Politics Magazine

Opinion Showed A Huge Change In 3 Areas In Last Decade

Posted on the 01 January 2020 by Jobsanger
Opinion Showed A Huge Change In 3 Areas In Last Decade
Traditionally, public opinion has changed slowly on big issues in the United States. But the last decade (2010 - 2019) was different. On three important issues, public opinion changed very quickly. Those areas are same-sex marriage, marijuana legalization, and religion.
Here's what the Gallup poll says about these changes:
Same-Sex Marriage: When the decade began, only a handful of states had legalized gay marriage and most Americans opposed it. But in 2011, Gallup recorded majority support for same-sex marriage for the first time. Americans continued to warm to gay marriage as the decade progressed, with support reaching the 60% mark just before the Supreme Court's 2015 Obergefell v. Hodges decision made gay marriage legal nationwide. In the final years of the decade, support has ranged between 61% and 67%. The wholesale change in public attitudes about gay marriage over such a short time span represents one of Gallup's most compelling public opinion trends. Marijuana: Much like the issue of same-sex marriage, Americans' views on legalizing marijuana have vastly changed, with the sharpest shift in support for legalization occurring in the past 10 years.
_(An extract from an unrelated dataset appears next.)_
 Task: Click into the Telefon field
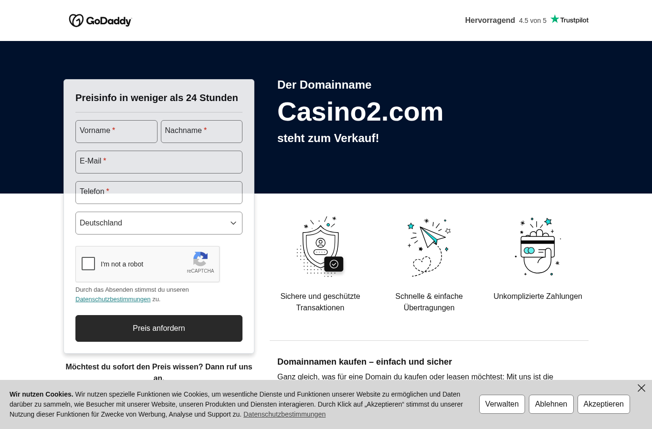(x=159, y=193)
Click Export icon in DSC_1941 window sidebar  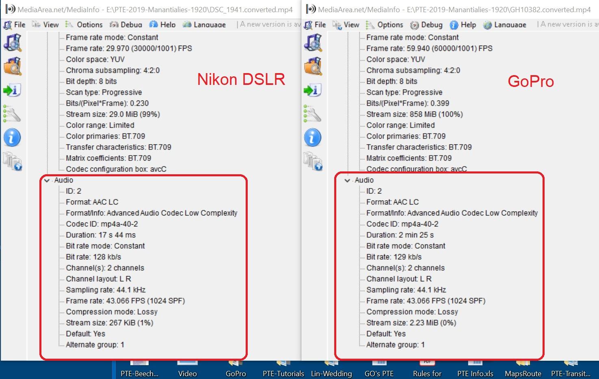click(12, 90)
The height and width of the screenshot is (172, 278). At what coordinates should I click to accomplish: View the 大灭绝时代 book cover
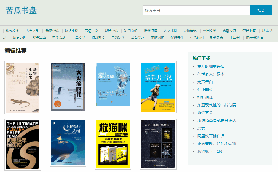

In 2010, when no states had yet legalized recreational marijuana, 46% of U.S. adults supported legalizing it, but that grew to about two-thirds in four consecutive readingsby decade's end. Today, 11 states and Washington, D.C., have legalized recreational use of marijuana, while many other states have decriminalized it or passed laws allowing for medical marijuana use. Religion: Religious faith is prominent in the U.S., but much less so than in previous decades. Church membership and attendance -- as well as frequency of attendance -- are all down to record lows. Americans have become less likely to believe in God. Meanwhile, more than one in five Americans (21%) now describe themselves as having no religion, a sizable jump from 14% in 2010 and 8% in 1999. In addition to the decline in Americans identifying with any religion, some of the largest changes within religious groups have occurred among U.S. Catholics, of whom weekly church attendance has nearly halved since the beginning of the millennium, and whose confidence in organized religion and the clergy have fallen.